特許文献2の係止部材に水切りネットを保持させた上で排水機器の排水口に係止部材を配置し、排水機器の使用により湯水が発生すると、湯水は係止部材の中央の孔を通過し、更に水切りネット内を通過した上で排水として排水配管を介し下水側に排出される。この時、排水中の毛髪や砂、厨芥などの塵芥は、水切りネット内に捕集される。
【先行技術文献】
【特許文献】
【0005】
【特許文献1】特開2012- 47013号
【特許文献2】特開2015-140647号
【発明の概要】
【発明が解決しようとする課題】
【0006】
各特許文献に記載した係止部材のように、水切りネットの取り付け・取り外しを繰り返す係止部材には、水切りネットが取り付け時に容易に取り付けられること、使用中に水切りネットが外れないこと、水切りネットが取り外し時に容易に取り外せること、水切りネットを取り外す際に作業者の手が水切りネットに付着した塵芥にできる限り触れずに済むこと等が求められる。
【0007】
特許文献1に記載の水切りネットの係止部材の場合、単に水切りネットを係止部材に巻き付けているだけの構造のため、水切りネットの取り付けは容易ではあるが、使用中に塵芥を収納したことで重量物となった水切りネットが係止部材から外れて落下する恐れがある。

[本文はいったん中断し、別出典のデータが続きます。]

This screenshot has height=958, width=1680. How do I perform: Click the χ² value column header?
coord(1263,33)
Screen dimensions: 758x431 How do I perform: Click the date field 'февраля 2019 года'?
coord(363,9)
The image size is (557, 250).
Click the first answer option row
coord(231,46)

同様に、使用後の係止部材を持ち上げると重量物となった水切りネットが係止部材から外れて落下する恐れがあるため、水切りネットを係止部材から取り外した後に、水切りネットを作業者が把持してゴミ袋など処分場所まで移動させてから処理する必要がある。水切りネットの取り外し自体は容易ではあるものの、取り外しの為には水切りネットの開口部に付着した塵芥に触れて作業をする必要があり、また塵芥が付着した水切りネットを確実に把持してゴミ袋など処分場所まで移動させる必要があり、作業者は頻繁に塵芥に触れるため不快感が強くなる、という問題があった。
【0008】
特許文献2に記載の水切りネットの係止部材は、水切りネットの網目の目に、切れ込みを利用して構成した突起を差し込むことで水切りネットを確実に保持する構造である。

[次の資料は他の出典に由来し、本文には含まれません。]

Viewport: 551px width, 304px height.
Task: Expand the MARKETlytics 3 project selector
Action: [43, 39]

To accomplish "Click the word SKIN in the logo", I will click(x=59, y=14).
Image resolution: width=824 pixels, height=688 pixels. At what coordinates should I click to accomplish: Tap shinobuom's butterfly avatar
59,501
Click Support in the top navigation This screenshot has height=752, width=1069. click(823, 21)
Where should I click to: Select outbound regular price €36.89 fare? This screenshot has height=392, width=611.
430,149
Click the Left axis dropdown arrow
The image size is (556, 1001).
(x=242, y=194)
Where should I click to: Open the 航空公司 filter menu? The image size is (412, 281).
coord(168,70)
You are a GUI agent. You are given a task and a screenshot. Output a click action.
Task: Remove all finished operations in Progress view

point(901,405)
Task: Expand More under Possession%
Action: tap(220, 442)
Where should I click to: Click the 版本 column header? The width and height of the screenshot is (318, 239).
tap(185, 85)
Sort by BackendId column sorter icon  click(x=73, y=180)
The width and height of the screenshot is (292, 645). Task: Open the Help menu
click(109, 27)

このため、使用中に塵芥を収納した水切りネットが係止部材から外れて落下する恐れは殆どないが、水切りネットの取り付け作業には突起の先端を水切りネットの網目の目に正確に差し込む必要があり、また突起は係止部材の外縁よりも内側に設けられているため係止部材の環状部分(台座シート部分)が作業の邪魔となるなど、水切りネットの取り付け作業が大変に手間である。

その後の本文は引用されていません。